Problem -> Render the data from its beginning through the line containing "I will coord(1359,51)." as a JSON list of strings, one string per line, omitting any blank lines.
>> START
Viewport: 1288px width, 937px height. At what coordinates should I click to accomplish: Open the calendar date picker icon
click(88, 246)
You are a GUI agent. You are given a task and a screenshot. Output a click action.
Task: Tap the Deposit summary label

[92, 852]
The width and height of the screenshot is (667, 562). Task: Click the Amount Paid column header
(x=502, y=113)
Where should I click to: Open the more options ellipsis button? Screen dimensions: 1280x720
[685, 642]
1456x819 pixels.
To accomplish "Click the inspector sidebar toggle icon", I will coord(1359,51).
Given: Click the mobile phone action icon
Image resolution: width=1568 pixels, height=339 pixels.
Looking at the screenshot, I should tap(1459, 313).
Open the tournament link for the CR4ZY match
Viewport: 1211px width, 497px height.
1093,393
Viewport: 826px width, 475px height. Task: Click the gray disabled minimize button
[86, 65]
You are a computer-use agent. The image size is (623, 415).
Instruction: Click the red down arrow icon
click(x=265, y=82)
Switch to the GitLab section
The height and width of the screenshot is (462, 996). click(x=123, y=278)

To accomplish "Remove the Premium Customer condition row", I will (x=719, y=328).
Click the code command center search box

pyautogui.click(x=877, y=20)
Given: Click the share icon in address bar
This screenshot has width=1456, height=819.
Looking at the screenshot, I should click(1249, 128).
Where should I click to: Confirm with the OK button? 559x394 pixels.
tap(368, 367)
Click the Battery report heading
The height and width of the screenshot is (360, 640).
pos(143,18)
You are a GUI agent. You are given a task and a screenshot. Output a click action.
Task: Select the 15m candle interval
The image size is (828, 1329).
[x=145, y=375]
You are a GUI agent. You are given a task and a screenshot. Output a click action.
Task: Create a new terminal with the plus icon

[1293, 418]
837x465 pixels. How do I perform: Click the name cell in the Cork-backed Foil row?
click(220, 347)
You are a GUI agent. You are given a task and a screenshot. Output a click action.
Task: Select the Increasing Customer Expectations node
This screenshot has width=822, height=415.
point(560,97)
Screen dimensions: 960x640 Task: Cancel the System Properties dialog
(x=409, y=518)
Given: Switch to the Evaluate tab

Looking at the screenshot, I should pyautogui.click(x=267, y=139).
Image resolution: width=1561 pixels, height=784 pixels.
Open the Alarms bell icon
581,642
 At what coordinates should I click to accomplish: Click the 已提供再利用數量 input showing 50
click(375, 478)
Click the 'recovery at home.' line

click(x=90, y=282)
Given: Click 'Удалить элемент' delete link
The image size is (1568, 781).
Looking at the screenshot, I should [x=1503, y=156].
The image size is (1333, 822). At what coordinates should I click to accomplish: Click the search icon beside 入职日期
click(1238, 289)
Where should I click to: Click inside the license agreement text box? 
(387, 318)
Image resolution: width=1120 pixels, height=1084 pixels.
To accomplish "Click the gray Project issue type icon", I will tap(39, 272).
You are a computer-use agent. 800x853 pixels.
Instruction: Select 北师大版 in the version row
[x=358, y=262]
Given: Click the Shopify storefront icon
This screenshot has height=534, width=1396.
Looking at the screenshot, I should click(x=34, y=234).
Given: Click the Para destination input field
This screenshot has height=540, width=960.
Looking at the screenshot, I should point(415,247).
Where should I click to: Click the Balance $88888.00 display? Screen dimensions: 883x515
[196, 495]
>> END
Response ->
[
  "Viewport: 1288px width, 937px height. At what coordinates should I click to accomplish: Open the calendar date picker icon",
  "click(88, 246)",
  "You are a GUI agent. You are given a task and a screenshot. Output a click action.",
  "Task: Tap the Deposit summary label",
  "[92, 852]",
  "The width and height of the screenshot is (667, 562). Task: Click the Amount Paid column header",
  "(x=502, y=113)",
  "Where should I click to: Open the more options ellipsis button? Screen dimensions: 1280x720",
  "[685, 642]",
  "1456x819 pixels.",
  "To accomplish \"Click the inspector sidebar toggle icon\", I will coord(1359,51)."
]